I just got the Gweike Cloud and went through the same thing. I started with a gen 1, M1 MacBook Pro. Lightburn kept crashing. I then went to a Dell laptop running Windows 10. In summary, I tried everything imaginable (and I am a developer/hacker, ie., figuring stuff out is what I have done for a living for 35 years). Last night, I did print out a sample grid. Everything prints inversed and in the wrong place, but it did print (yes, I tried changing Origin). I did the following.
- Put a piece of Basswood (comes with the Gweike) on the honeycomb.
- Where ever black honeycomb was still visible, I tucked a strip of white paper.
- I printed the circles from Photoshop. If printed from a browser, they got bigger.
- I used a glue stick to paste the image of foam board (you can use anything stiff and white). The reason I did this was because it seemed like my success rate (getting a low score) was random. I click “capture” and it says “great”. I do it again (without moving anything, I get a big number score. Nothing changed, image returned is distorted. With the image on a different surface, you can slide it around.
- Turn off all room lights. Just the Gweike lights on.
- Do the procedure. Lightburn is looking for some number of good images. A successful score lets you click “next” and it seems like you are back to the beginning. If you capture, move a little, capture, eventually it will say “skip” instead of next.

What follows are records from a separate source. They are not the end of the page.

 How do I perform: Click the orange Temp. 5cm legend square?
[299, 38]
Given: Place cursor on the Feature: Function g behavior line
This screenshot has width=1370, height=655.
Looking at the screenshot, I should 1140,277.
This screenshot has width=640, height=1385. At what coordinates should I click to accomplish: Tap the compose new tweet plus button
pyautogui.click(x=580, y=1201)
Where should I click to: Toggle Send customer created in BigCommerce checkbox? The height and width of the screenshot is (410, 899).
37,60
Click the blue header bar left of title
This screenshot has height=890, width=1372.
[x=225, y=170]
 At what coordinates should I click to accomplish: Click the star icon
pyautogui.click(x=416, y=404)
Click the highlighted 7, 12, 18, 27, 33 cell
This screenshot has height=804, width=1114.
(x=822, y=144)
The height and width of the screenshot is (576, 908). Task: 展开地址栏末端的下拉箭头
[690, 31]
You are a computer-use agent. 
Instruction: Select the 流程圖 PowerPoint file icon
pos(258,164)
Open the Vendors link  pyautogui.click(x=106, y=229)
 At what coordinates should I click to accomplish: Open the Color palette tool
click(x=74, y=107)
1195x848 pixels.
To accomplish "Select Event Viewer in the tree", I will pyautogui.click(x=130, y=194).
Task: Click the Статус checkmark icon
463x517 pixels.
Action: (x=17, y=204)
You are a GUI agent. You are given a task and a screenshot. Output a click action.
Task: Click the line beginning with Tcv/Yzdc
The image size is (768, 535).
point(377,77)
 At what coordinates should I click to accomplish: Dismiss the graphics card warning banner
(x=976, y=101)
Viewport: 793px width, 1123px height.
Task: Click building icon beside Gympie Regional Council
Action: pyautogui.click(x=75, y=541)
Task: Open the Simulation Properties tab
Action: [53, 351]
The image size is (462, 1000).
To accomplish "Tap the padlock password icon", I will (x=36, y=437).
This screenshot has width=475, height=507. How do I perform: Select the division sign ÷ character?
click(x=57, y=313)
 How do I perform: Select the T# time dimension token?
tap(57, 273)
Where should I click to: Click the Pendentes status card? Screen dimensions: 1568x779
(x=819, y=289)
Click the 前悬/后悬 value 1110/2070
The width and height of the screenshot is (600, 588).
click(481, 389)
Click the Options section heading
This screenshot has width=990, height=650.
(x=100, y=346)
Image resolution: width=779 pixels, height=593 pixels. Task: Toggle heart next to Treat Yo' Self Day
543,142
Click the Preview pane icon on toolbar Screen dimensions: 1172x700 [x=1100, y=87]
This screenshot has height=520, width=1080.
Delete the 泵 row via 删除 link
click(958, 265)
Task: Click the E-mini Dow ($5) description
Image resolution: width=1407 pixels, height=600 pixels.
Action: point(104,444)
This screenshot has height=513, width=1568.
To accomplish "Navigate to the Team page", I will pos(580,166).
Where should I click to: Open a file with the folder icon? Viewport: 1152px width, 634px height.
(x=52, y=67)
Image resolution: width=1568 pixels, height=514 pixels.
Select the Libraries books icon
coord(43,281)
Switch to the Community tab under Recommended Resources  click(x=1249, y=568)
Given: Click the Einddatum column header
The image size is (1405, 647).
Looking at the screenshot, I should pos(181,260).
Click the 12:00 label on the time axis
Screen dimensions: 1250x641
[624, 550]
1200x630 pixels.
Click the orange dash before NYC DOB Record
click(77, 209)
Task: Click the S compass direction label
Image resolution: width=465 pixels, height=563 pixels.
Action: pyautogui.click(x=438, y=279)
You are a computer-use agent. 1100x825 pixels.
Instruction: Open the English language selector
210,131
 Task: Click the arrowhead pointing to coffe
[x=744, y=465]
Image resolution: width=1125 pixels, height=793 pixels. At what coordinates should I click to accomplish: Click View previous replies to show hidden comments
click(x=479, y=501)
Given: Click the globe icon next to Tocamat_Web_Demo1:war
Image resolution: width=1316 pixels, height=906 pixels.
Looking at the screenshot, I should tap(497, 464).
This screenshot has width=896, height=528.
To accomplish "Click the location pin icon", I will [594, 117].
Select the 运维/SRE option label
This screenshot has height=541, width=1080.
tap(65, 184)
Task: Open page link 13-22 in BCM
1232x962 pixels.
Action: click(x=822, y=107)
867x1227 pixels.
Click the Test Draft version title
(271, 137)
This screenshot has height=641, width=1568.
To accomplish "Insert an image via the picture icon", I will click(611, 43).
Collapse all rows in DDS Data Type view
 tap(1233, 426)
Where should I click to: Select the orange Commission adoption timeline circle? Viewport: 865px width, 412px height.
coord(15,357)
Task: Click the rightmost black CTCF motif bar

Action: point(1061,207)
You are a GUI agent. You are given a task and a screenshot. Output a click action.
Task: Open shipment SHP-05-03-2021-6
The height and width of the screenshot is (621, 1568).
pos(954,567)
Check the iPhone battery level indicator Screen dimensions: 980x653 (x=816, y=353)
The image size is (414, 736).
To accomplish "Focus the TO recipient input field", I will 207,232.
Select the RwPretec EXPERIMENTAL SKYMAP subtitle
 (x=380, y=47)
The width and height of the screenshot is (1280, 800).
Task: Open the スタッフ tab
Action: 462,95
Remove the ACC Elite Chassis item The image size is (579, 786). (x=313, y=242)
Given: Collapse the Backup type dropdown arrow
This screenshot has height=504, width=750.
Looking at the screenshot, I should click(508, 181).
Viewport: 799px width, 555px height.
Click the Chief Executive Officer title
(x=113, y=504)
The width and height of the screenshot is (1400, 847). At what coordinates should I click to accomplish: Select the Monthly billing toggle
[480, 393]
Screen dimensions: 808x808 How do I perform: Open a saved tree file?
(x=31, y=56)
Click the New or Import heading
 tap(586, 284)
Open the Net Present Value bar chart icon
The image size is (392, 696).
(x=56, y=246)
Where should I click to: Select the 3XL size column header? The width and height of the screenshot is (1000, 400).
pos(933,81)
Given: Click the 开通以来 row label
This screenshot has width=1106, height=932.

I took that as a sign that it wants me to give up, but the hacker in me kept going. Eventually, it brought me to the camera screen. I entered values that I saw in a Gweike video.
It printed the pattern “inversed,” but I could still tell 1,2,3,4. At the part where you now look at the image and are supposed to click in the center of the “hash tags”, two were very distorted but I made a guess. It suggested “if image is distorted recalibrate lens”. Ahhhh… no.
Aside from being inversed, the shaded patterns did print. I used a file I bought on Etsy for a 50 watt laser. The first try burned a lot of the pattern so I had to edit the file with reduced power.
Yes, this is unacceptable, but who is messing up, Gweike or Lightburn? I run a software startup, and I could not tell you. Gweike advertises as Lightburn compatible. But Gweike already has my money. I think Lightburn engineers need to prove this is Gweike (if it is them). BTW: If you got a Gweike in the past month, it is a brand new design so success with previous models is irrelevant.